Task requirements:
From the first line of the listing to the last, set down everything exactly, but skip the images.

Records provided:
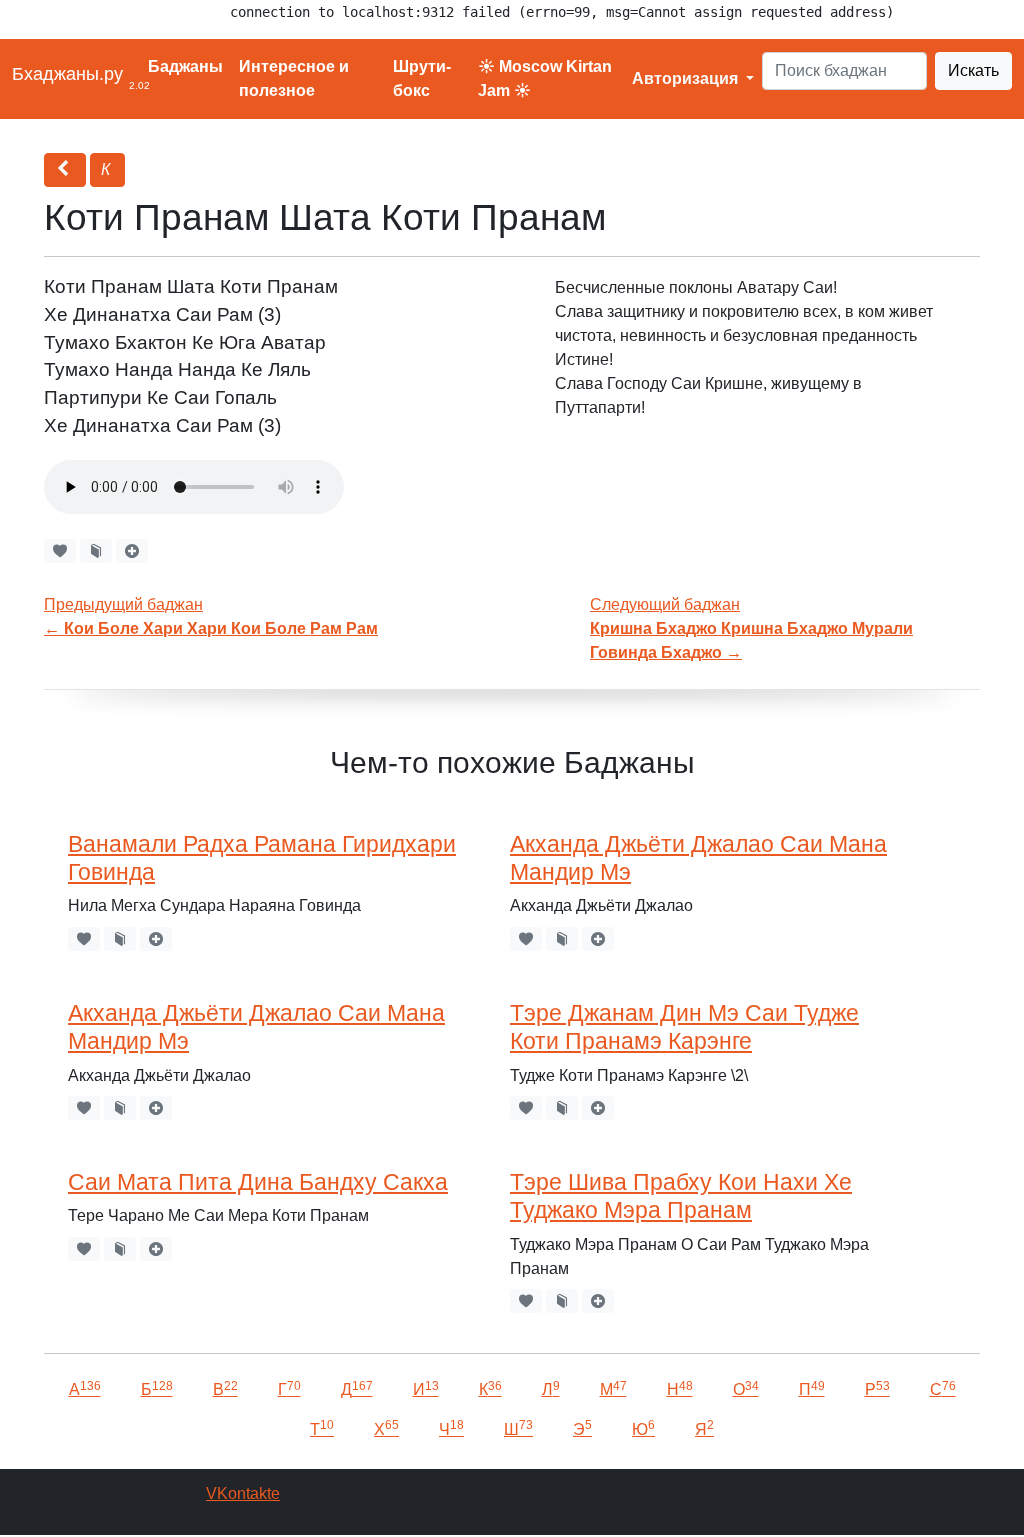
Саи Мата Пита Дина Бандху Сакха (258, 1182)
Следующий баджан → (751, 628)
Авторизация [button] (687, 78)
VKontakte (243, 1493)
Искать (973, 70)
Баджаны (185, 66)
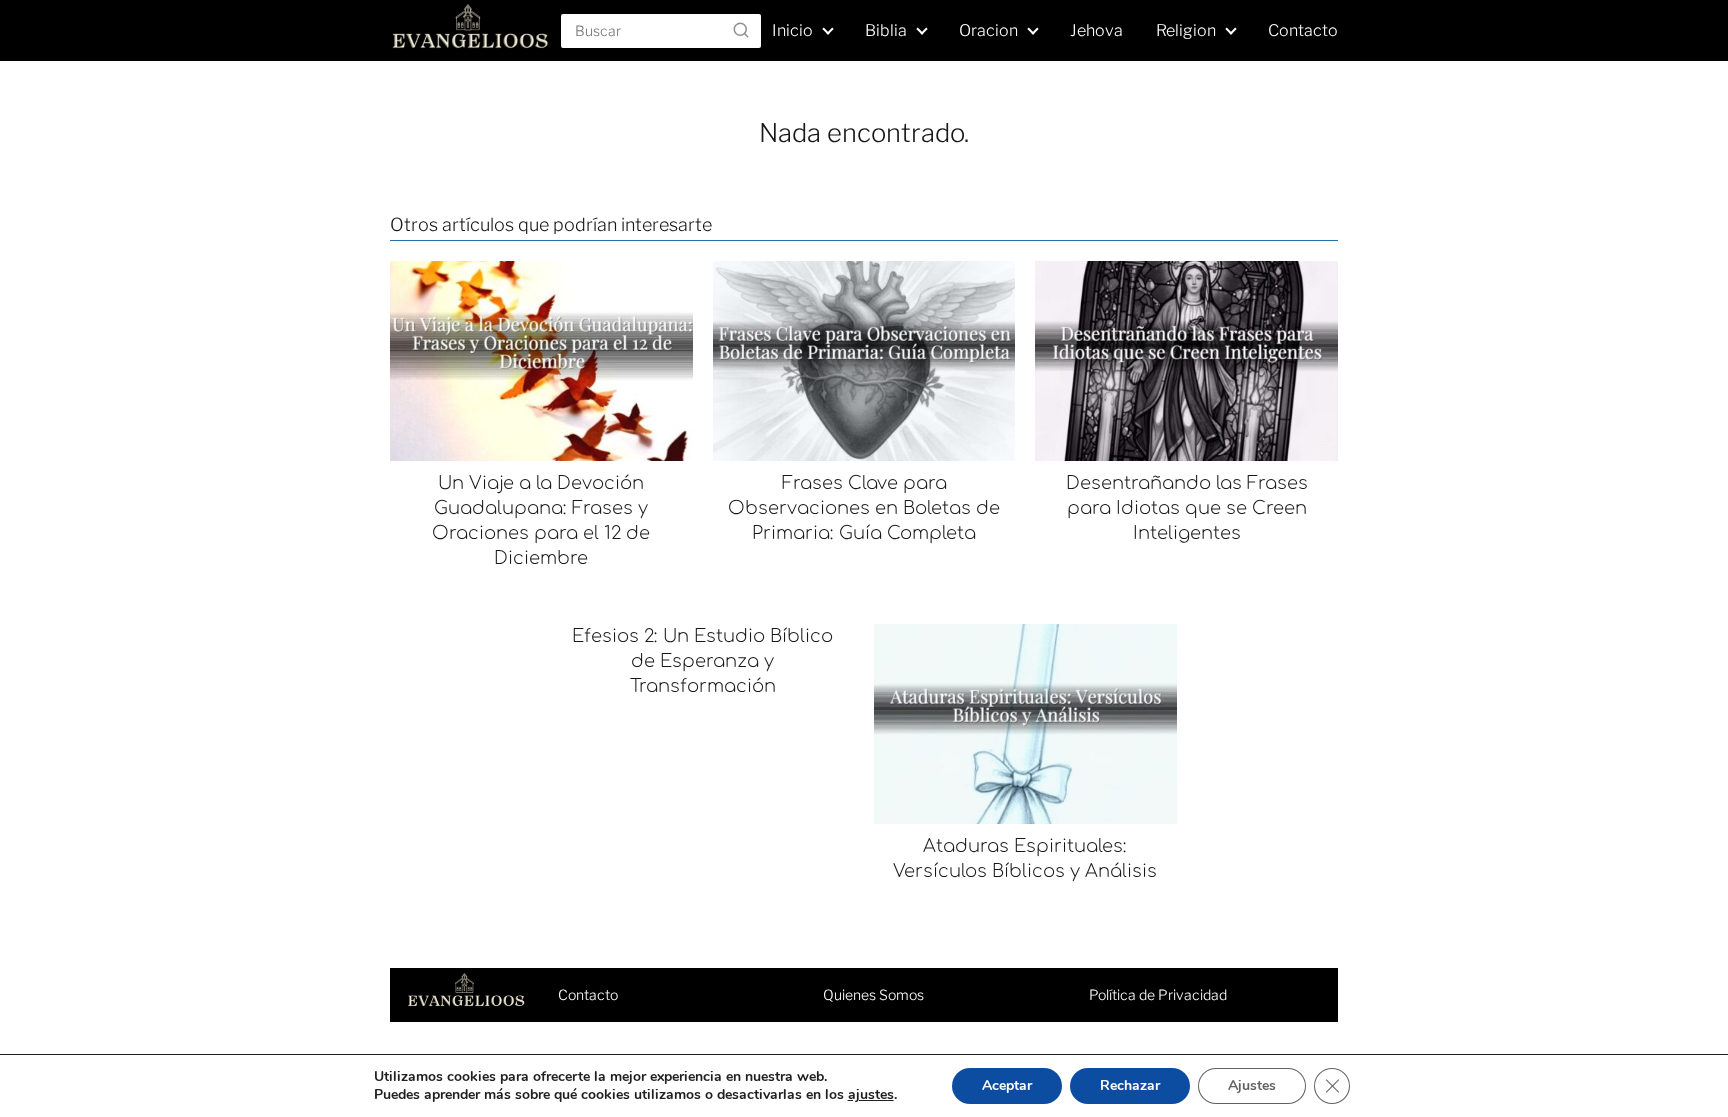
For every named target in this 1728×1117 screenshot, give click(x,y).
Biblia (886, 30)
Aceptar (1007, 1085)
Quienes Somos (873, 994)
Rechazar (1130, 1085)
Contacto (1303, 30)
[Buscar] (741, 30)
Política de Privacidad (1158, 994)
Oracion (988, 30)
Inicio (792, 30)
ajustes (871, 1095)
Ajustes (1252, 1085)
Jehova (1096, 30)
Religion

Task solution:
Саи Мата Пита Дина Бандху Сакха (258, 1182)
Следующий баджан → (751, 628)
Авторизация [button] (687, 78)
VKontakte (243, 1493)
Искать (973, 70)
Баджаны (185, 66)
For every named target in this 1728×1117 screenshot, give click(x,y).
Biblia (886, 30)
Aceptar (1007, 1085)
Quienes Somos (873, 994)
Rechazar (1130, 1085)
Contacto (1303, 30)
[Buscar] (741, 30)
Política de Privacidad (1158, 994)
Oracion (988, 30)
Inicio (792, 30)
ajustes (871, 1095)
Ajustes (1252, 1085)
Jehova (1096, 30)
Religion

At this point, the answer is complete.